With Monday off, it does make the rest of the week very busy, because even if I only book 4 days of work I still need to deal with my normal weeks work of admin, emails, and content writing.
The big project™
Half the week was spent improving the work I had started for pulling Google Places data from the Google Places API and using WordPress cron scheduler to automate the update of that data on a regular basis. I also added a new manual button for triggering the update of one post’s meta data from within the classic post editor screen. The most challenging part of the task was getting the cron hook properly established within a PHP class. I ended up doing something like this.

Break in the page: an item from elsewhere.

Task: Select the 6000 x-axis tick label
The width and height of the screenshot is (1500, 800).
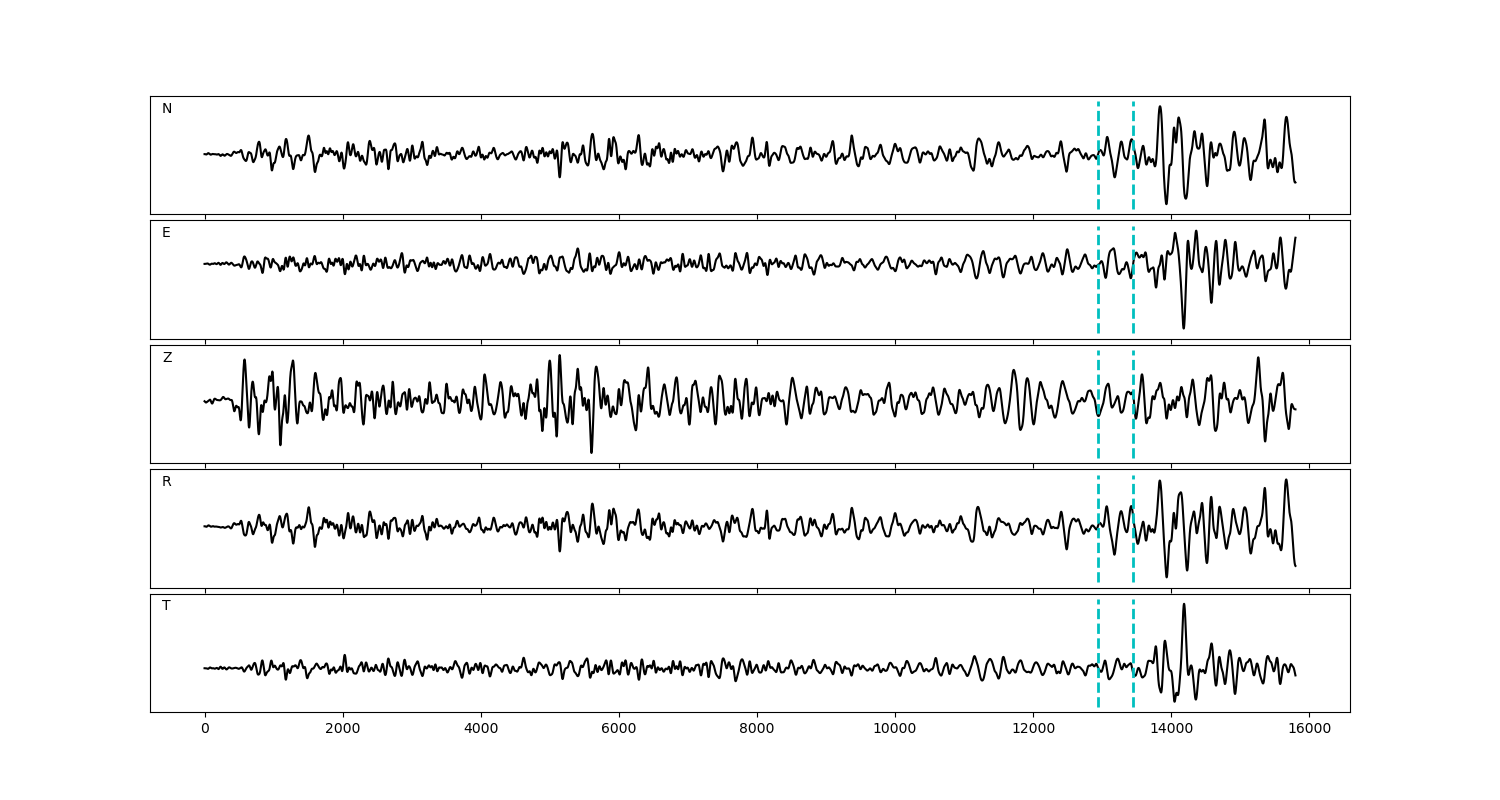Action: pos(619,730)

If you are working with scheduling Cron events in WordPress I recommend checking out WP Crontrol by John Blackbourn, the same developer who created Query Monitor that we have discussed before when improving WordPress performance.
Teach for Canada
A few new bugs were brought to my attention and squashed as quickly as I could find them, and then I started working on modifying a large survey used by teachers working through the Teach For Canada application process. Because the original developers of the Laravel application tool built the surveys and forms in a very static way it means every new question field is manually added to 7 files in probably a total of 12 places across those files. To me that is a crazy and very error-prone way of doing things. Yes it does work, but for a form that changes every year and sometimes throughout the year it takes a lot more time to add new fields or remove fields from the forms. I would love to build a flexible system where new fields could be added in one spot, appear where they need to appear, and each of the PHP controllers and Vue components can loop through the fields, even if they have complex conditional logic and advanced validation callbacks. I don’t know if I will ever be given the time to overhaul the system, but I imagine that long-term it would pay for itself.
To help make sure I don’t miss anything, I created a simple grid in Google Sheets where I can mark off what fields I have done the work in which files. So as I work my way through all the fields in each file my column and row grid will go from red to green (via some pretty conditional formatting).
Other than the big project and TFC, the only other client work I did was attempting a fix to the ISSBC registration page where it would sometimes display very cryptic error messages when registration was submitted. It seemed like it could be due to their page caching plugin, so I tried to exclude our registration page from the cache and hopefully that has helped.